The Farm to Classroom program is looking for volunteers who want to share their skills and time with Orcas students.

Do you know how to do something useful?

Can you compost or build a worm bin? Raise champion egg-layers? Keep bees?

Eager students are ready to learn practical skills from community volunteers this year through the public school’s Farm to Classroom program. The program is open to a myriad of possibilities, although activities must take place at the school due to short 55-minute classes.

“I am happy with whatever somebody has to share,” said coordinating teacher Mandy Randolph. “Anything from nutrition, sustainability, cooking, hands-on skills – When someone is passionate about something, that is the most exciting thing we can give to the kids. If you have a particular skill that you would like to share with the classes I would love to hear from you! Last year we had guests teach us how to make pies, grind flour and make bread, string popcorn, create garden art, plant seeds and seedlings, and so many other activities.”

Community members might be surprised to learn that some of the skills they take for granted are unknown to today’s students. Randolph said the kids strung popcorn last year because some of them had never threaded anything before in their lives.

“Sewing might have been too much to take on,” she said. “They learned how to thread a needle. It seems so simple, but I think it’s life changing. You’ve given them a skill. What’s important to me is giving them experiences.”

Bolstered by a $10,000 grant from the Orcas Island Education Foundation, the program will serve students from kindergarten through sixth grade this school year. Classes will run on Mondays and Fridays from 9:35 a.m. to 3:05 p.m.

Randolph is especially interested in finding a volunteer to teach composting this year, so the students can begin composting cafeteria scraps.

“We would need to have the kids understanding why they’re doing it, what’s appropriate to put in,” she said. Randolph would also like volunteers to teach about chickens and beekeeping, and says her “pipe dream” is to set up a chicken coop at the school so kids can use the eggs for cooking projects.

The Farm to Classroom program was developed to educate students in support of the Farm to Cafeteria program, which purchases locally grown produce for school cafeteria lunches.

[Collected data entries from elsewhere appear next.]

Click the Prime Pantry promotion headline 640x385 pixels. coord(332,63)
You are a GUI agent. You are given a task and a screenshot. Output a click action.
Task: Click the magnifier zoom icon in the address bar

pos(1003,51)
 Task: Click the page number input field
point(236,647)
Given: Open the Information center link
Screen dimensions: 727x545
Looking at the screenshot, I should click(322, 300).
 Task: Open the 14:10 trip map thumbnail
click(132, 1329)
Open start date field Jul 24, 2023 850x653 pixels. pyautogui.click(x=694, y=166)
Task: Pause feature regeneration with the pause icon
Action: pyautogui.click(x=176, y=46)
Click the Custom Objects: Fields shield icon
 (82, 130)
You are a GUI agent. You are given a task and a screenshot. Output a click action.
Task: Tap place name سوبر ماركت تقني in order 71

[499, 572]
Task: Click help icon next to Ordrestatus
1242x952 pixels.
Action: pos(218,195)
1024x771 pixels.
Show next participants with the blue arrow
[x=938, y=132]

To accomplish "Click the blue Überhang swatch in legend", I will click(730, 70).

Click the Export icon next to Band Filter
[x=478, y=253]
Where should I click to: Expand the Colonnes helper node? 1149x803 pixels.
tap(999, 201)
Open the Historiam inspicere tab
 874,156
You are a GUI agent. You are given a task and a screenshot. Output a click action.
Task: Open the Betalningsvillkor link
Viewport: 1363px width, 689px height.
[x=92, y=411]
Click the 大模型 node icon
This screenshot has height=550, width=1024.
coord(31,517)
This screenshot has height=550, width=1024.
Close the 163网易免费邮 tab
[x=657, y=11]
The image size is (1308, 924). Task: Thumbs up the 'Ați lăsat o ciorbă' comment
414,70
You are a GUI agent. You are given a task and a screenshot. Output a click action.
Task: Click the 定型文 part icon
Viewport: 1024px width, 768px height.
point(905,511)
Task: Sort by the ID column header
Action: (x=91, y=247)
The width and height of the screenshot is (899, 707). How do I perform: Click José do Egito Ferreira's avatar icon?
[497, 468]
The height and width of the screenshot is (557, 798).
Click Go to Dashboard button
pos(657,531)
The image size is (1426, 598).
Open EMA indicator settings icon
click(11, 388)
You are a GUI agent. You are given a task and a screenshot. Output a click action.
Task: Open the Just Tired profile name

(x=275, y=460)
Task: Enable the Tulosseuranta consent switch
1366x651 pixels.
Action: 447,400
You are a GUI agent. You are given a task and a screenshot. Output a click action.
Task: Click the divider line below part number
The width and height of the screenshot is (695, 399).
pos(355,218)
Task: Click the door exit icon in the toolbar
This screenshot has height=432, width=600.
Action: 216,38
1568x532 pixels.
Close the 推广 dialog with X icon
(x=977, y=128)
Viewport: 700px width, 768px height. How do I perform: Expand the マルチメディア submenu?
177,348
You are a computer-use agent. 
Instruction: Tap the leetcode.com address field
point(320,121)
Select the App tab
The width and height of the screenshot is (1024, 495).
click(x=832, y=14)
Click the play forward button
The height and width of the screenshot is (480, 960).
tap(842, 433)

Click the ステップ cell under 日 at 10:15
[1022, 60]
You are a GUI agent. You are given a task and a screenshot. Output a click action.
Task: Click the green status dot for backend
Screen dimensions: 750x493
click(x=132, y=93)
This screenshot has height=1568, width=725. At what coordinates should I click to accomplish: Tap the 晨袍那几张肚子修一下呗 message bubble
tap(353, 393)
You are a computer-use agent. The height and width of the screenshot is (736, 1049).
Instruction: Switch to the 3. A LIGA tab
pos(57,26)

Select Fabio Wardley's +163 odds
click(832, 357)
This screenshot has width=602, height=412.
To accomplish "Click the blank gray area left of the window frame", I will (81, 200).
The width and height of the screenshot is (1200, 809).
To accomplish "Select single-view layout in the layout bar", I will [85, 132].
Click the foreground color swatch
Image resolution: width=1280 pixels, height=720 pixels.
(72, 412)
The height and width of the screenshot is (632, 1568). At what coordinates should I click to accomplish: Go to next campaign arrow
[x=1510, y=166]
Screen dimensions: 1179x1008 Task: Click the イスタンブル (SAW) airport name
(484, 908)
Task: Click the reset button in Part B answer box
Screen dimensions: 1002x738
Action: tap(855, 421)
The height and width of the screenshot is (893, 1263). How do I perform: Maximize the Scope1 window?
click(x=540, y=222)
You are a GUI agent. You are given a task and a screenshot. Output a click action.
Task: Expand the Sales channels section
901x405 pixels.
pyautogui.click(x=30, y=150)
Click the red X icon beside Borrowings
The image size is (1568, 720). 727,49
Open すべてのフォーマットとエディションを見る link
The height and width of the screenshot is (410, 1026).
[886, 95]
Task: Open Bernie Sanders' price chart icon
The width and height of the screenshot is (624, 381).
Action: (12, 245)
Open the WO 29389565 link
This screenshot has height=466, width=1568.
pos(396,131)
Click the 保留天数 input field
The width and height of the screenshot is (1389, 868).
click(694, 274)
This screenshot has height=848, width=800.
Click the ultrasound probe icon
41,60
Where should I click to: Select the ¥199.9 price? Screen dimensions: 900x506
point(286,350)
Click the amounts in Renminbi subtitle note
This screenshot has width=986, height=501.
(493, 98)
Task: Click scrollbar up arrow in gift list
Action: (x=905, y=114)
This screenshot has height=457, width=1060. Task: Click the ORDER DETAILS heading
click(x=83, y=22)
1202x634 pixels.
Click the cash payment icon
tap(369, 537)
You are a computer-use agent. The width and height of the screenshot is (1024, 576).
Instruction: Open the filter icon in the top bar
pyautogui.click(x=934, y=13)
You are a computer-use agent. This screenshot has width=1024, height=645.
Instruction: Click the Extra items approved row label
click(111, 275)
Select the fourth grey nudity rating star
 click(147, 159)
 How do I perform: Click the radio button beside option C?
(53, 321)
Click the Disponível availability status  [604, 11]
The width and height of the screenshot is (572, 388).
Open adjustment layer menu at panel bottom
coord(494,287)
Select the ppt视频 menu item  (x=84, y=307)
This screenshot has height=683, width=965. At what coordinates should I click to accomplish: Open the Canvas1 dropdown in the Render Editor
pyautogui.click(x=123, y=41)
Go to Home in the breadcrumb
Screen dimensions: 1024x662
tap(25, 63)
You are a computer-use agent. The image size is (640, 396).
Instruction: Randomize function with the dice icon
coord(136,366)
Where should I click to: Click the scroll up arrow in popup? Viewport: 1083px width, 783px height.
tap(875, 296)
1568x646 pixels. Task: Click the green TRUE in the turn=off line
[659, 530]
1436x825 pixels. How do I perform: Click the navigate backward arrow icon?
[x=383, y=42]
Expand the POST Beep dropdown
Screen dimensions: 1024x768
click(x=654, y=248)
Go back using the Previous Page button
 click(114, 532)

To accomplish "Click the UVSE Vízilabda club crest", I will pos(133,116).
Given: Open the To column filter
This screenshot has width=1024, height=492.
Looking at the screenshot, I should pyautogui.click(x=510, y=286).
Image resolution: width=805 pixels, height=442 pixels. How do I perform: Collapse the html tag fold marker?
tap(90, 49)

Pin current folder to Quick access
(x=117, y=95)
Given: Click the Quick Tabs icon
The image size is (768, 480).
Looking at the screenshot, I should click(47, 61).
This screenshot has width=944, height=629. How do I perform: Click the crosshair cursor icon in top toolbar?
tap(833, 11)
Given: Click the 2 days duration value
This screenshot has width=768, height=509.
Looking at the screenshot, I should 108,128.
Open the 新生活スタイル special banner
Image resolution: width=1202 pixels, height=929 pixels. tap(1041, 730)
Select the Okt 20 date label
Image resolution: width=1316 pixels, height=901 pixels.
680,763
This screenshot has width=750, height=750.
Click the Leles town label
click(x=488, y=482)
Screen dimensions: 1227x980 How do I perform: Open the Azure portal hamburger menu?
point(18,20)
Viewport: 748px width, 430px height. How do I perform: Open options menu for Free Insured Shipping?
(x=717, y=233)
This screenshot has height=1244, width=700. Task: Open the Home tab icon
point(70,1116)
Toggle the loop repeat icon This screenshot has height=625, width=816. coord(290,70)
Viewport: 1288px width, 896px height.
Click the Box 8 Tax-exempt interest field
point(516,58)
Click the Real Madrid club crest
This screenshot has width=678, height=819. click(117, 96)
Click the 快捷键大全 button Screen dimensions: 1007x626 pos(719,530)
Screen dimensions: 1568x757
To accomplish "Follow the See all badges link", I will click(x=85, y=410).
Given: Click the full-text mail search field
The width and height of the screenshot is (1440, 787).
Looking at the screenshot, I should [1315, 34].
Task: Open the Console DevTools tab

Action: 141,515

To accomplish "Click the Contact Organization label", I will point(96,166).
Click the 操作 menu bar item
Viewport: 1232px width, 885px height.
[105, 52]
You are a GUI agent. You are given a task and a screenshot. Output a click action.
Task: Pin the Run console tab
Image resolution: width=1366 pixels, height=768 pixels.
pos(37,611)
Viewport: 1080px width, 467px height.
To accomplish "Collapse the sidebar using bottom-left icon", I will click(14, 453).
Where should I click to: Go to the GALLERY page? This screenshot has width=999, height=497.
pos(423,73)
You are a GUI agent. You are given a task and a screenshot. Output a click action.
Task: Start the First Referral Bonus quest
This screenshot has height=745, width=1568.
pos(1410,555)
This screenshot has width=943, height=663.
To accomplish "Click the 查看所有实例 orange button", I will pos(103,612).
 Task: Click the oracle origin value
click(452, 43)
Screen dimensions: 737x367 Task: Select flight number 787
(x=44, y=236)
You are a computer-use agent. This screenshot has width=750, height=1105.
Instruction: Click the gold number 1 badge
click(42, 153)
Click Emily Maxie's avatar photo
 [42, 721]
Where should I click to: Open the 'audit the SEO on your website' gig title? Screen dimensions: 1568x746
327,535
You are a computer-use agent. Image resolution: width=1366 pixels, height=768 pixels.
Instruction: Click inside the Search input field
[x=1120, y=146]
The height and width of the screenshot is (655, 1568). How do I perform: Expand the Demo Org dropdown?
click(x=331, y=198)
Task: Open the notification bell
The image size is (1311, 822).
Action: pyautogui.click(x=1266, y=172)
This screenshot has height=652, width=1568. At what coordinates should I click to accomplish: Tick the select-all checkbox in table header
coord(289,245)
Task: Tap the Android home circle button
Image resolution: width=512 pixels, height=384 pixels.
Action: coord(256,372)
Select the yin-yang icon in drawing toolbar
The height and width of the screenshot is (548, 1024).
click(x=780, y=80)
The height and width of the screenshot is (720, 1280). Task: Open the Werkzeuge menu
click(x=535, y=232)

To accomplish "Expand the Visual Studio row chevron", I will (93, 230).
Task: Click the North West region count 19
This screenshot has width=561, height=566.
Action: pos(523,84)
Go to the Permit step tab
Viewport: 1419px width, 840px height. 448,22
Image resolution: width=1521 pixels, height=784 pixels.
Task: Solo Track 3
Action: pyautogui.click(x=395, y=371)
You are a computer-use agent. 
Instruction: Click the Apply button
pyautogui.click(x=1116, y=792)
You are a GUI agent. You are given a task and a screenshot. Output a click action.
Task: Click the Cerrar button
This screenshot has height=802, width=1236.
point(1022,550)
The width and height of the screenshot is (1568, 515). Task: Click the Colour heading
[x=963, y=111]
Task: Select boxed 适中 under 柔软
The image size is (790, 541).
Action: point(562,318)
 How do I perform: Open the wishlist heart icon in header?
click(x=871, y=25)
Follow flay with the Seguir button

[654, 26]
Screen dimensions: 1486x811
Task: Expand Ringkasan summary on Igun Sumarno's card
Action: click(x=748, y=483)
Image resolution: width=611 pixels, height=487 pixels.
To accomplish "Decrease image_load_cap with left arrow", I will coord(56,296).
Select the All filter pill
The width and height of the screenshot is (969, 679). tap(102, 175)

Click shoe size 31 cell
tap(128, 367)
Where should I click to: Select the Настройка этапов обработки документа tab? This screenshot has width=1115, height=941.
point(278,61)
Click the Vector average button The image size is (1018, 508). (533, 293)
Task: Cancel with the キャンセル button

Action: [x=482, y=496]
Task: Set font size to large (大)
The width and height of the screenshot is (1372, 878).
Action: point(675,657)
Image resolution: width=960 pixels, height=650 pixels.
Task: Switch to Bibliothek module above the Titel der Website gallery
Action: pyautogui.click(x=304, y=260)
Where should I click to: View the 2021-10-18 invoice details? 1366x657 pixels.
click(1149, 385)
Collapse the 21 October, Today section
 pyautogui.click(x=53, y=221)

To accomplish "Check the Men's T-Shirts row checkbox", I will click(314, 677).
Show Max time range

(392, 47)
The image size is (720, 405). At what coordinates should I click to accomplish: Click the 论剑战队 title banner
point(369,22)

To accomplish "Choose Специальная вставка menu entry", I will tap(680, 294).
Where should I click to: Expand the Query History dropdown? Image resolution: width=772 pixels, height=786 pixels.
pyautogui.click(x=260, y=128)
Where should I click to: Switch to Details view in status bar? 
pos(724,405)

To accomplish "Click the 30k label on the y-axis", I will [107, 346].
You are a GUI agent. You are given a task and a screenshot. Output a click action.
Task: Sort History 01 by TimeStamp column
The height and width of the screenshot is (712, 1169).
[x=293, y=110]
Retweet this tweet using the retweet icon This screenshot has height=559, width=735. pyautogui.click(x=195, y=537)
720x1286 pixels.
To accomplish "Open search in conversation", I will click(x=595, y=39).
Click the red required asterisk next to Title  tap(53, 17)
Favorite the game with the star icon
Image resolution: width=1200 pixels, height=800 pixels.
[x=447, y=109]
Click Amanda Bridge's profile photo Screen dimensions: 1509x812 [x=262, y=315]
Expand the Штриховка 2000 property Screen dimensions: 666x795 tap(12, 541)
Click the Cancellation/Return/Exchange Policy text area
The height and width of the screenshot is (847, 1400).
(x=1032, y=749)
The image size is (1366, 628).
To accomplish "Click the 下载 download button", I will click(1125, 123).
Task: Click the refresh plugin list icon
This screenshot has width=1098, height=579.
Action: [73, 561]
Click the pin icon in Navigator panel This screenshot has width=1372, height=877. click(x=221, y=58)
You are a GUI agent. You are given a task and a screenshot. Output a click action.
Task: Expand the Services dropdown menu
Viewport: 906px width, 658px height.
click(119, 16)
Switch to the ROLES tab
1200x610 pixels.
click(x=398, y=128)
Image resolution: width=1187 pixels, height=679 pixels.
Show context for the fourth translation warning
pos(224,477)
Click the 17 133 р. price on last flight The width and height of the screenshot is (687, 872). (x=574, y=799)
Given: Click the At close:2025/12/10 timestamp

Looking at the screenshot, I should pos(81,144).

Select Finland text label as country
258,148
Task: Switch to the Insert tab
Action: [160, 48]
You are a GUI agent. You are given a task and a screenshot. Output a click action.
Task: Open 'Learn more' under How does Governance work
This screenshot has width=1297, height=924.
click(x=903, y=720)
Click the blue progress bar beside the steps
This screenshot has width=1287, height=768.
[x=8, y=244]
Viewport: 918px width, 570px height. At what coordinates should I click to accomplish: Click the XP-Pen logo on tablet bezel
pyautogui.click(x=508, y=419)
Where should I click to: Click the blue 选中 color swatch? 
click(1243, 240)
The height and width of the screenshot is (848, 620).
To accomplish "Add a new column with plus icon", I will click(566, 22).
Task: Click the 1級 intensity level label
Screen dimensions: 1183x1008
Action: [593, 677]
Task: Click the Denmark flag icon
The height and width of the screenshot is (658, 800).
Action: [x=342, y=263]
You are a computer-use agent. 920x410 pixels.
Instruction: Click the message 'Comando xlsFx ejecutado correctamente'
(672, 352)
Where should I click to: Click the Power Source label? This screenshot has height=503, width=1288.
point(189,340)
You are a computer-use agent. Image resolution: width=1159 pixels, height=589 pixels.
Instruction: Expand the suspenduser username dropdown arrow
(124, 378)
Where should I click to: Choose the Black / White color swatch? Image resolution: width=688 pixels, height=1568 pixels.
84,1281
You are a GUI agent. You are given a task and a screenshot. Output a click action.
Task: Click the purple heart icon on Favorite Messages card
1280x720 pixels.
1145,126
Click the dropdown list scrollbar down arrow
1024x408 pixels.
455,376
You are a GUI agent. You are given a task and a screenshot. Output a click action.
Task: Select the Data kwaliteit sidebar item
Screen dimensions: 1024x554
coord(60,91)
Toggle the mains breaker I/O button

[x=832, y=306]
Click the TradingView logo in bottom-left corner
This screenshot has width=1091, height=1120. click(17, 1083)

“During the winter months, while the garden is sleeping, we will spend much of our time learning about nutrition and doing cooking projects,” said Randolph. “It is really lots of fun to cook with the kids because they are so eager to participate and so many of them have not had this opportunity before. I look forward to another exciting year and hope that you will join me sometime.”

Volunteers to provide general assistance are also needed.

“I would be thrilled to have at least one adult helper for each class,” said Randolph.